Written instructions for paper folding first appeared in 1797 in Japan. Akisato Rito published a book, Sembazuru Orikata, with lessons for 1,000 paper cranes. Adachi Kazuyuki published a more comprehensive how-to collection in 1845. By the late 1800s, kindergarteners across Europe began folding colored squares in class.

The concept was simple: no scissors, no glue, no tape—just nimble fingers bending and twisting paper into novel shapes. Origami became a modern art form in the 1950s, when Akira Yoshizawa, a Japanese artist, combined the mechanics of the craft with the aesthetic of sculpture. He created more than 50,000 paper models, never selling one. Since then, artist Eric Joisel’s crinkled lifelike animal and human figures appeared on display at the Louvre and physicist-artist Robert Lang’s detailed compositions have been exhibited at the Museum of Modern Art.

But paper folding doesn’t just create something we can ooh and aah at. It also plays a role in answering long-standing questions in math, like the fold-and-cut problem.

The first known record of the problem appeared in 1721 in a Japanese book of brain teasers, one of which asked the reader to fold a rectangular piece of paper flat and make only one straight cut to produce a Japanese crest called sangaibisi, which translates to “three-folded rhombics.” The author offered a solution through a diagram, but the problem remained an open question for centuries—how many shapes are possible?—until Demaine solved it.

As it turns out, any shape is possible—swans, horses, five-pointed stars. All that’s needed is a geometric blueprint, a guide about folding here and bending there.

Brown origami

“Hugging Circles” by Erik and Martin Demaine

The use of such blueprints added complexity to origami. In the 1960s, folding diagrams involved 20 to 30 steps. Now, a model could require 200 to 300 steps from start to finish. That’s a lot of folding for a single piece of paper. But, the trick is using super thin paper with long fibers, which give it strength to withstand all the pulling and tugging.

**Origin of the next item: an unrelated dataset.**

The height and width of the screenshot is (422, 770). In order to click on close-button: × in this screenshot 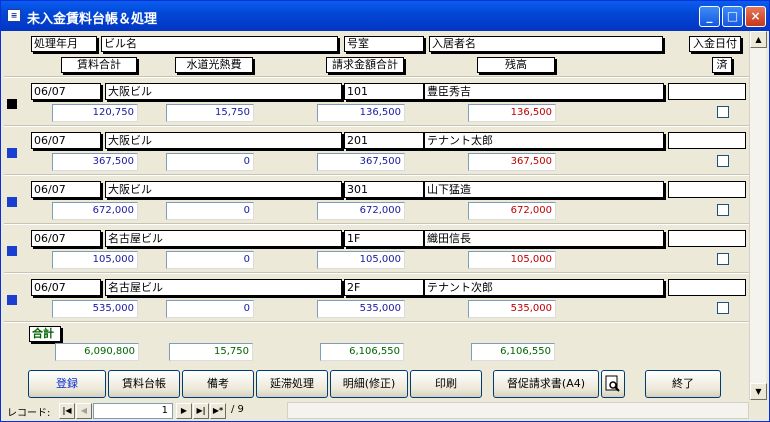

Computer programs have only added to the fun. TreeMaker, a free software program created by artist Robert Lang, takes user-generated line drawing and churns out patterns that can be printed out and folded to create the shapes. Origamizer allows users to design a 3D model and alter its crease patterns on the screen, exploring different shapes and forms.

With the help of computer software, origami has expanded beyond the art world. Scientists and engineers have found practical applications for paper folding. Car manufacturers, for instance, use origami mathematics to compute a crease pattern for folding airbags into flattened shapes. Demaine says origami structures could influence nanomanufacture, spurring the creation of flat intel chips that can spring into 3D shapes. He also met with members of the National Institutes of Health last year to discuss how the craft could help design synthetic virus-fighting proteins.

Linking mathematics and art does carry some occupational hazards, though.

“A few paper cuts a year,” Demaine says.

Three works by the father-son team are on display in “4o Under 40: Craft Futures,” an exhibition at the Smithsonian’s Renwick Gallery through February 3, 2013.